Assessing Physics Students' Scientific Argumentation using Natural Language Processing
Winter Allen, Carina M. Rebello, N. Sanjay Rebello
TL;DR
This study investigates how undergraduate students' scientific argumentation in physics problem-solving evolves under progressively structured scaffolding, using unsupervised NLP to analyze open-ended essays across four semesters. The authors apply TF-IDF preprocessing and Non-negative Matrix Factorization to extract 10 topics, then track how topics concentrate over time via a concentration metric, revealing a shift from surface-level to physics-principle–based reasoning as scaffolds intensify. They validate qualitative shifts with independent EMCS pre-test data, showing that later cohorts exhibit more conceptually grounded argumentation, while early cohorts display broader distributions across procedural and conceptual themes.
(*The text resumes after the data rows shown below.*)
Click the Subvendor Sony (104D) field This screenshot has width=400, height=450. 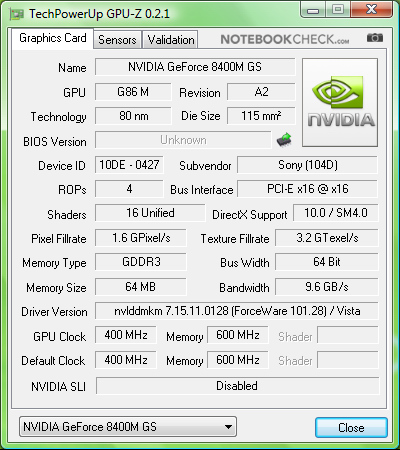pos(307,165)
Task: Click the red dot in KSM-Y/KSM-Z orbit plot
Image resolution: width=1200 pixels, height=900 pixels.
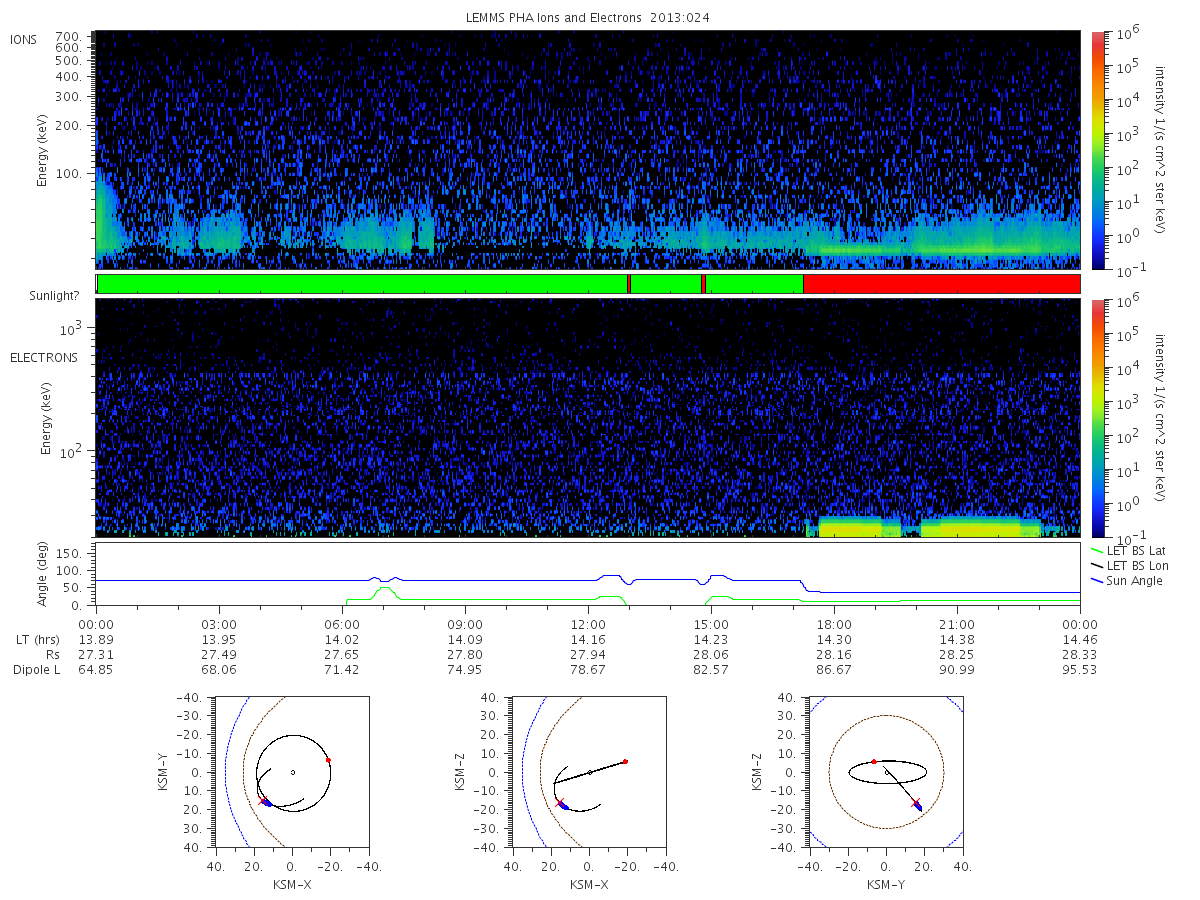Action: click(x=874, y=761)
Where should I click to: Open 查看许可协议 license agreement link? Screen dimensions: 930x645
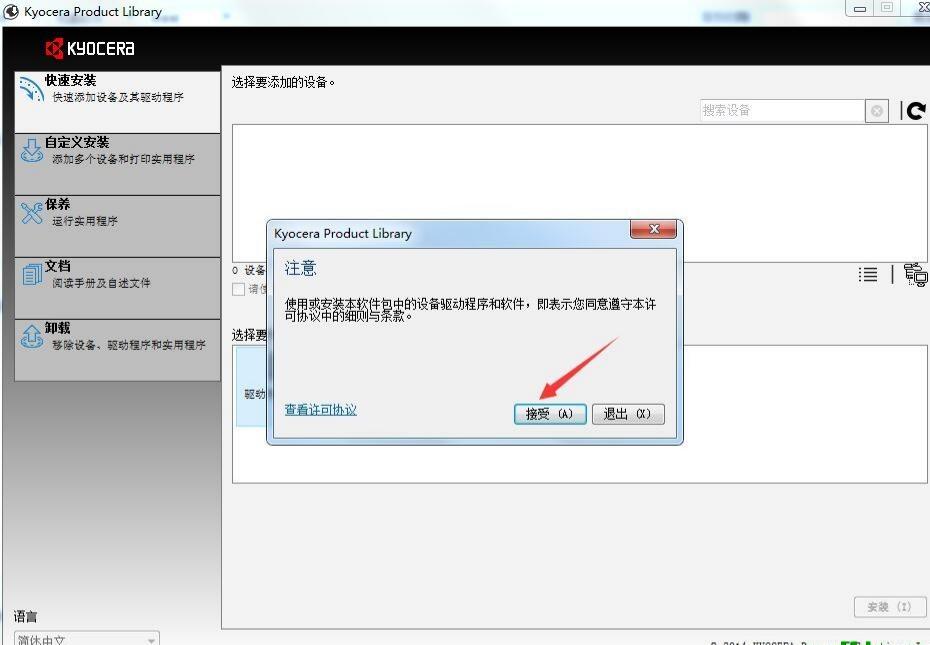click(x=319, y=410)
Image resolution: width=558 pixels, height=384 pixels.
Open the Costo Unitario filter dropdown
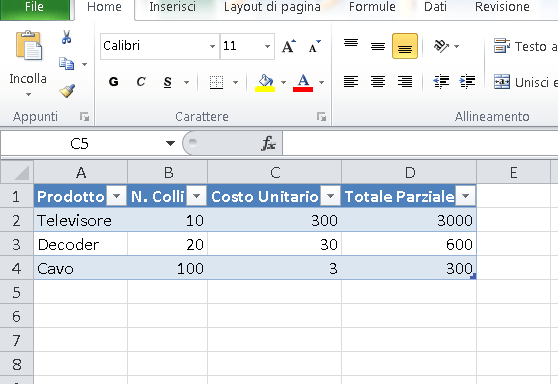coord(330,196)
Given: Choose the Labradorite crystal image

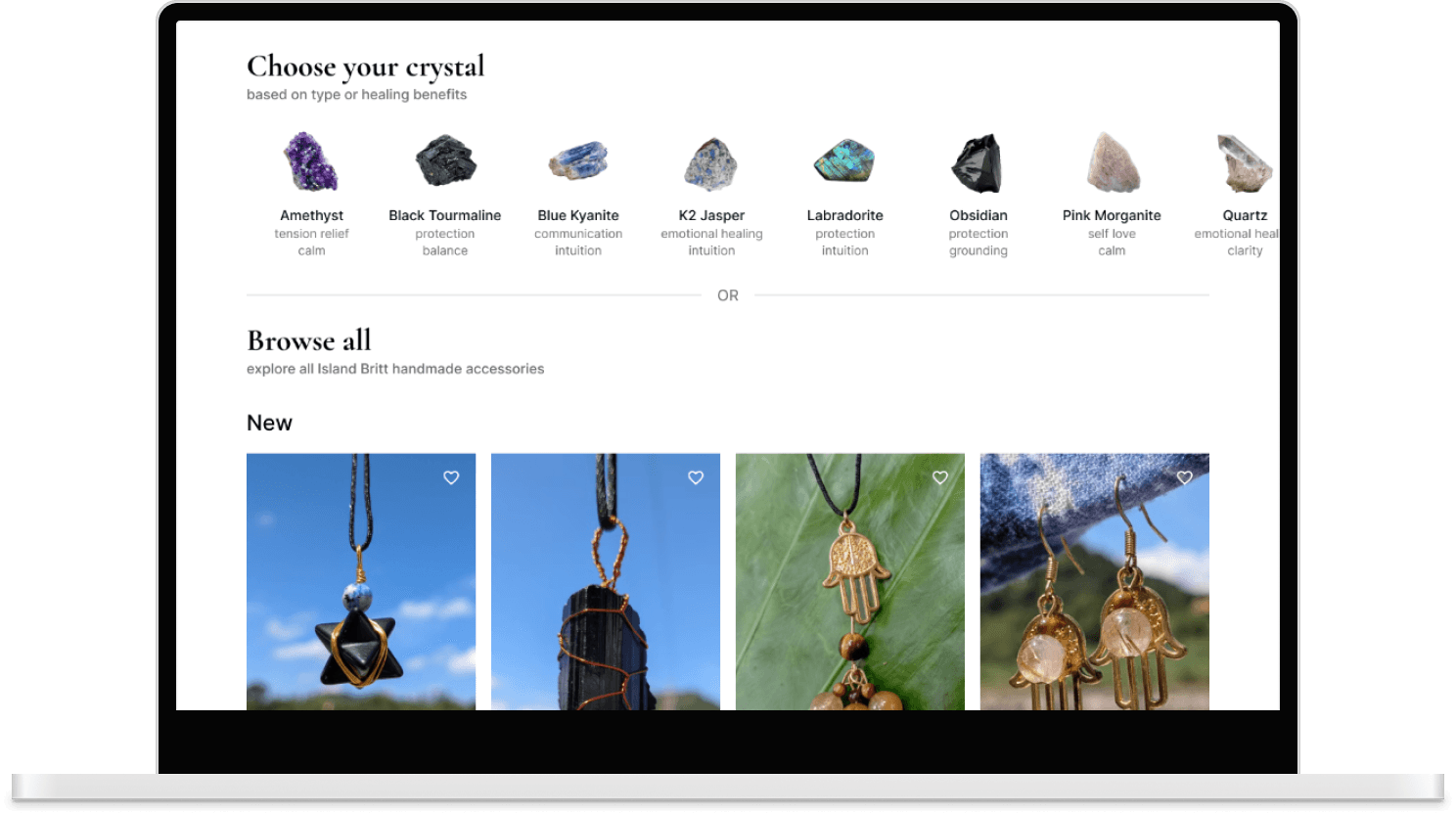Looking at the screenshot, I should point(844,161).
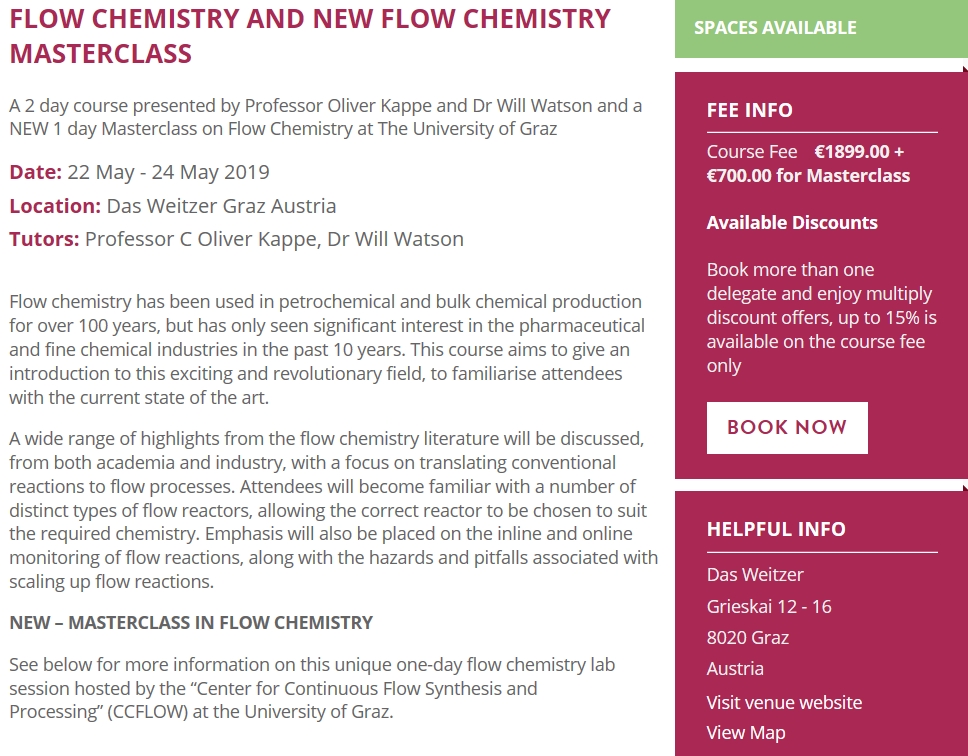Click the paragraph beginning 'A wide range of highlights'

333,510
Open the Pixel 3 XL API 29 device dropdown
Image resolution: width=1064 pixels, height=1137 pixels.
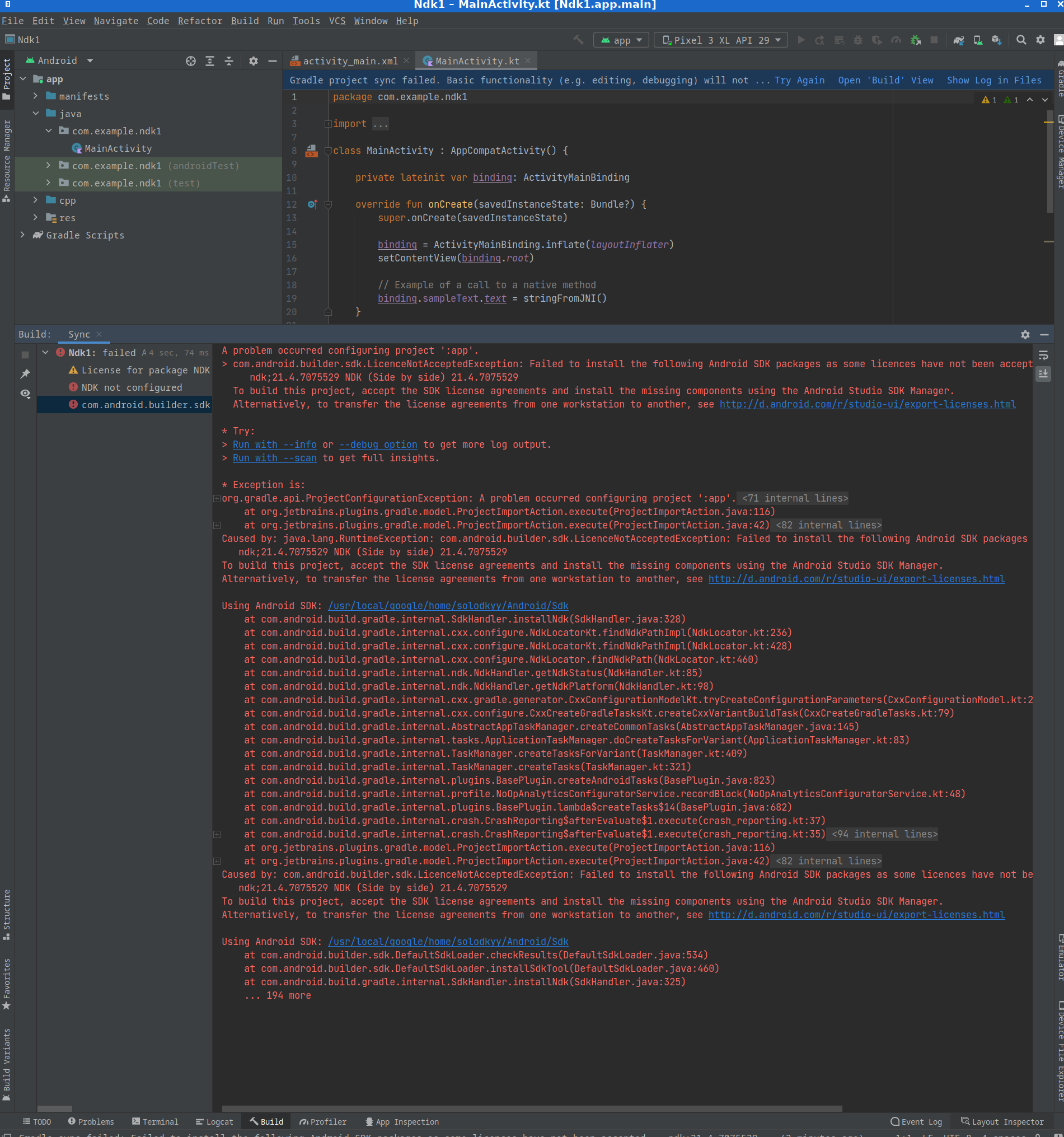click(x=721, y=40)
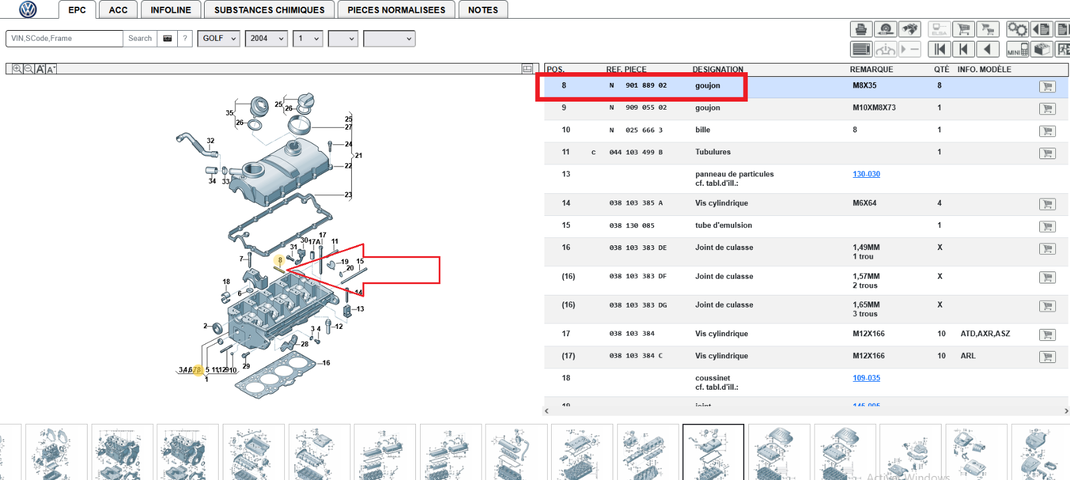Open the 2004 year dropdown
Image resolution: width=1070 pixels, height=480 pixels.
pos(266,39)
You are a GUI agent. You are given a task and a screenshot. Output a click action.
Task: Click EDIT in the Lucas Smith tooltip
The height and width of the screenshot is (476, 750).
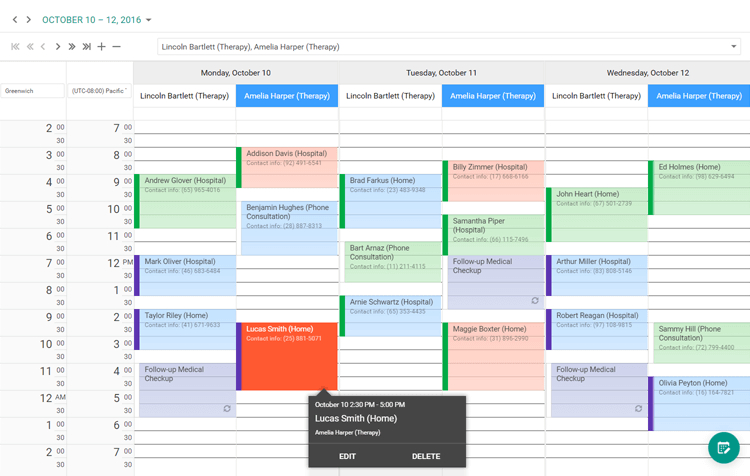tap(347, 456)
The findings demonstrate that scalable, data-driven analyses can facilitate feedback and improvement in argumentation-focused instruction within large physics courses, with implications for broad adoption in STEM education research and practice.
Abstract
Scientific argumentation is a core science and engineering practice and a necessary 21st Century workforce skill. Due to the nature of large enrollment classes, it is difficult to individually assess students and provide feedback on their scientific argumentation. The recent developments in Natural Language Processing (NLP) and Machine Learning (ML) provide new opportunities to analyze large collections of student writing efficiently. In this study, we investigate how undergraduate students' scientific argumentation evolves across four semesters of an introductory calculus-based physics course as increasingly structured argumentation scaffolds were introduced. We investigate the use of NLP and ML, specifically topic modeling, to analyze student scientific argumentation across those semesters. We report on the emergent themes present in each semester. Our findings show a clear shift in the thematic focus of student arguments corresponding to the level of scaffolding provided. In semesters with minimal scaffolding, students' arguments emphasized procedural and surface-level features, while semesters with explicit scaffolds exhibited greater concentration around physics-principle-based themes. These results suggest that structured scaffolding supports students in constructing more conceptually grounded scientific arguments and highlights the potential of NLP and ML as scalable approaches for evaluate broad trends in students' scientific argumentation.